Испугалась, забралась в рюкзак за блокнотом и карандашом попыталась написать на верхнем листке «новое убийство – тридцатого мая», но на первой же букве карандаш вывернулся из руки, стукнулся о ножку стула и покатился по полу.
Меня не отпускали, пока не получили ордер на обыск. Оно и понятно, от улик начну избавляться: ножа там или вырезанной матки. Могли, конечно, специально отправить домой и проследить, не прикопаю ли я что во дворе, но не стали.

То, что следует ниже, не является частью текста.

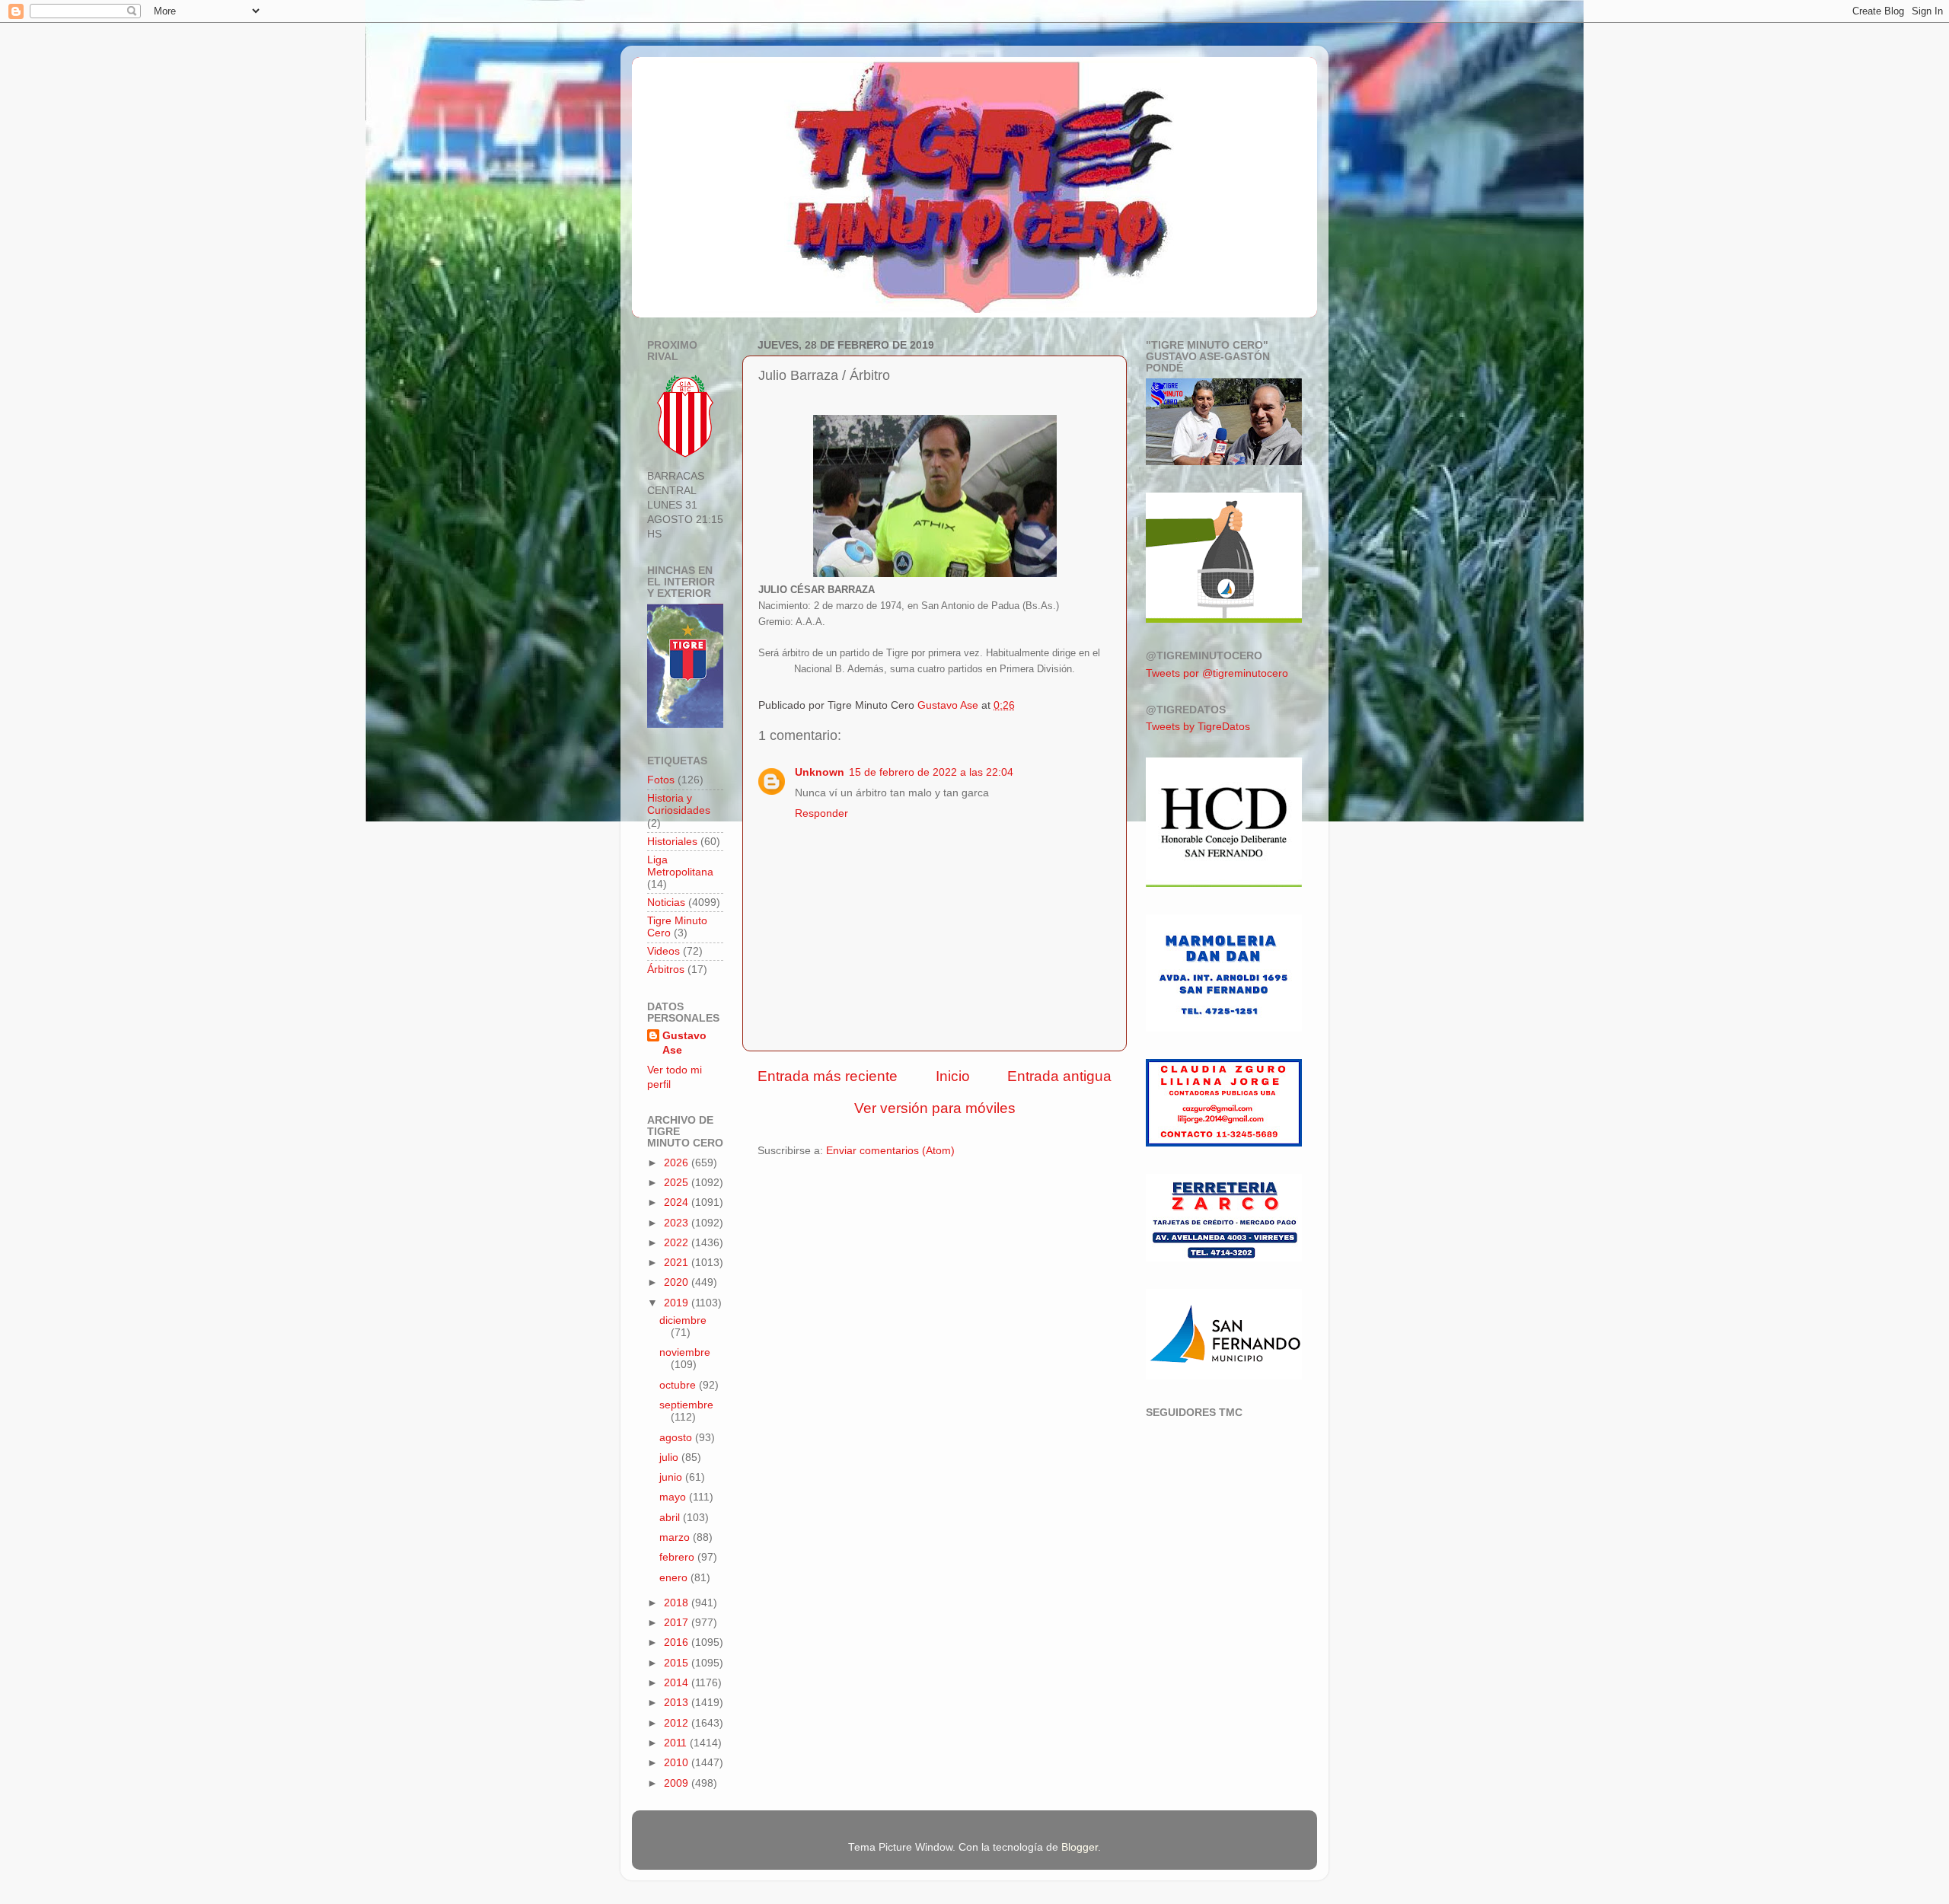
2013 (677, 1702)
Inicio (953, 1076)
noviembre (684, 1352)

Ближе к вечеру я приехала в родной район на полицейской машине. Как преступница, честное слово. Да и опера – люди не самые любезные. С одной стороны, их можно понять: с кем только ни приходится иметь дело. С другой – а чем провинились остальные, законопослушные граждане? Всех, кто хоть как-то соприкасается со следствием, заставляют чувствовать себя последним говном, ощущать вину за любые поступки, стыдиться даже факта своего существования, сносить не пренебрежительное, а хамское отношение.
Пригласили понятых – моих соседей. Я чуть со стыда не сгорела. Теперь весь подъезд станет говорить обо мне как о подозреваемой в убийстве.
Опера не то что шкафы перерыли – в пакет с нижним бельем залезли. И даже сумку с купленной накануне картошкой обыскали.
Сделали опись всех крупных ножей и конфисковали их. Будут проверять, могла ли моя кухонная утварь стать орудием убийств. Пришлось дать подписку о невыезде. В общем, оставили меня одну и оперативники, и соседи ближе к ночи. Я чувствовала себя гадкой, грязной, испачканной. А еще разбитой и ни на что не способной.